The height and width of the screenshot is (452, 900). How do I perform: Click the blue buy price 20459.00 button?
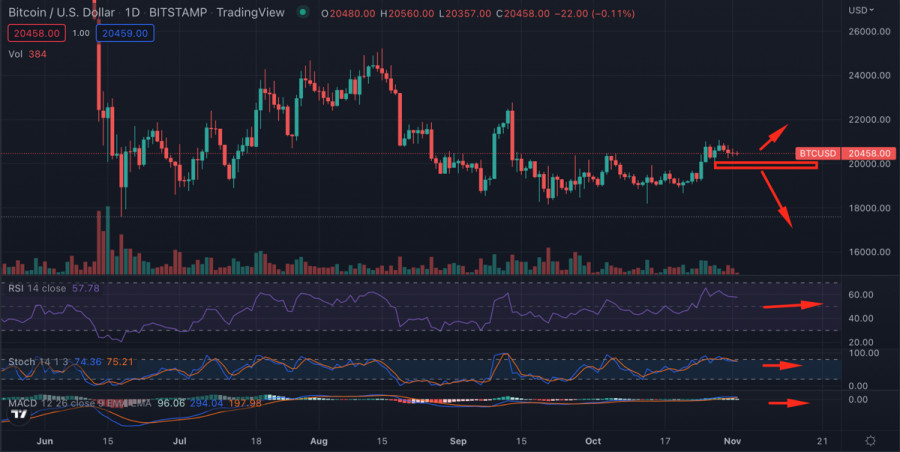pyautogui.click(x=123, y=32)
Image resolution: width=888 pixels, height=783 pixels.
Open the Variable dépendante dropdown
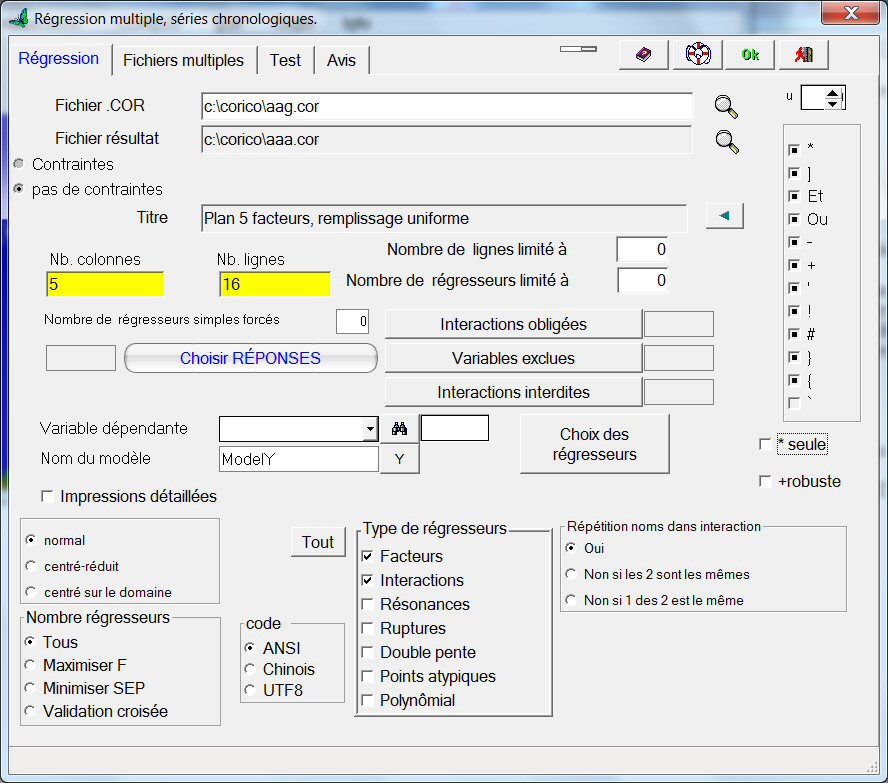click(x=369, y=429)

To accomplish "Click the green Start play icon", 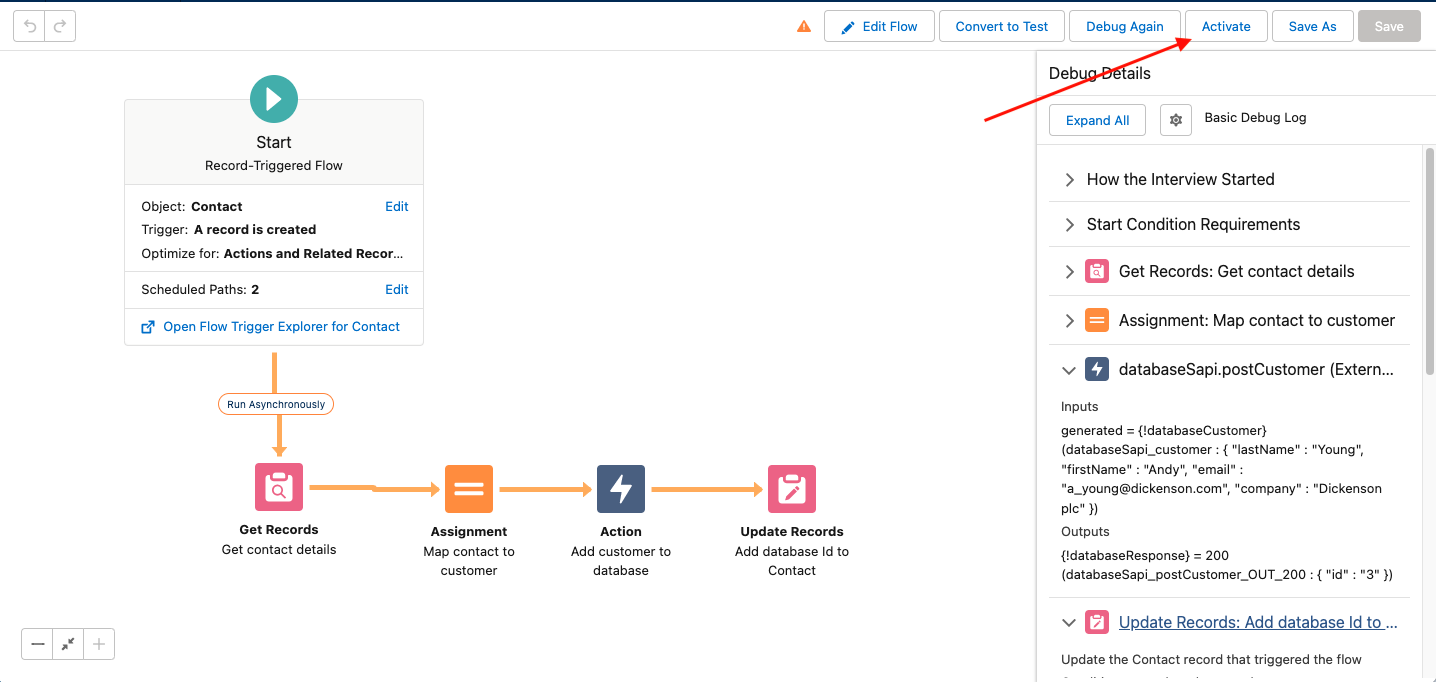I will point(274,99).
--
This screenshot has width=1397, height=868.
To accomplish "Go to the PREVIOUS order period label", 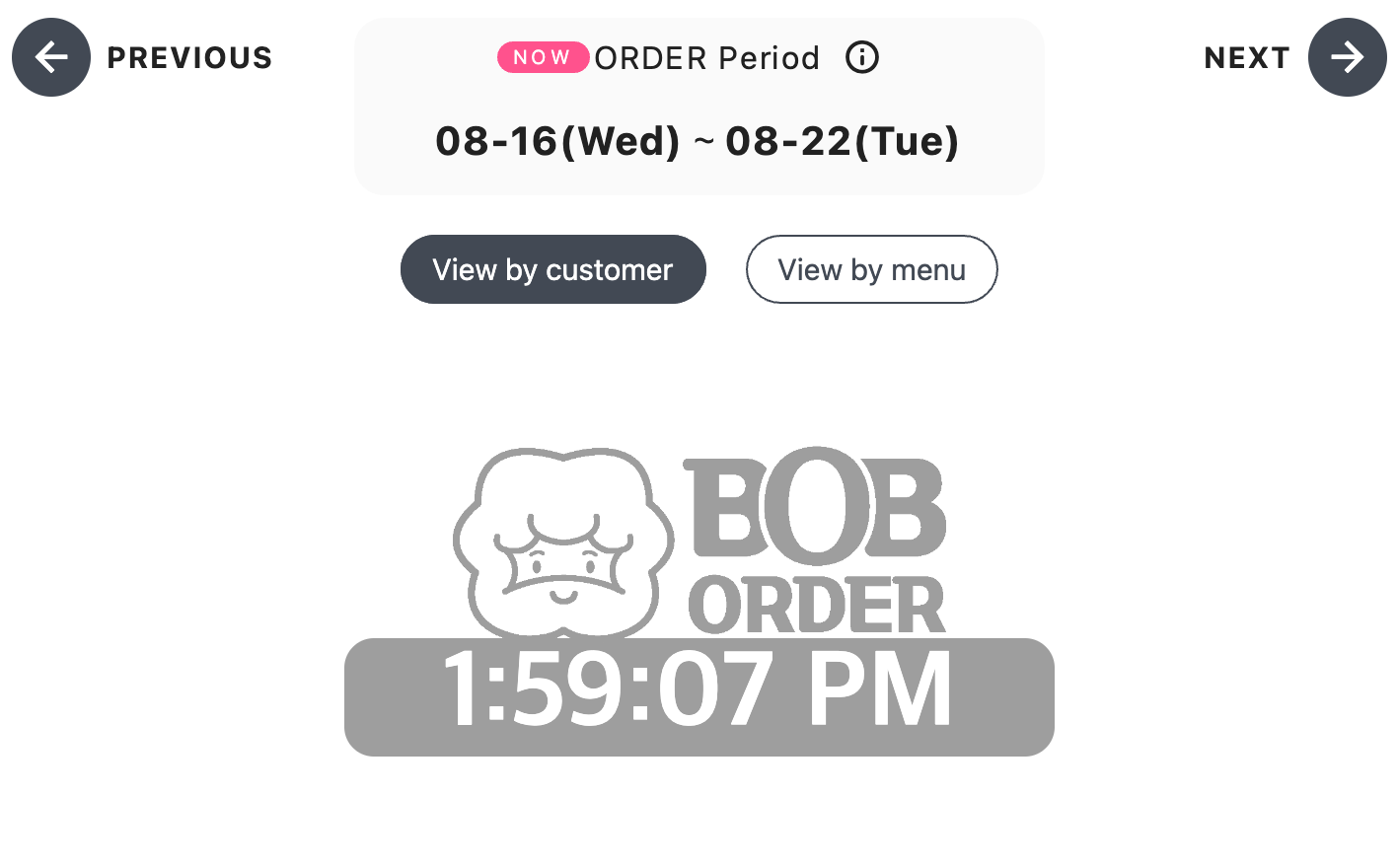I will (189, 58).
--
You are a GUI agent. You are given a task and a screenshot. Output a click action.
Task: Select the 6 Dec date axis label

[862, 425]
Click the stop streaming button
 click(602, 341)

▶ _Brief_:
Copy the rows verbatim, from the line with "You are a GUI" up to and including the line with "click(602, 341)".

▶ _Written reply_:
You are a GUI agent. You are given a task and a screenshot. Output a click action.
Task: Select the 6 Dec date axis label

[862, 425]
Click the stop streaming button
 click(602, 341)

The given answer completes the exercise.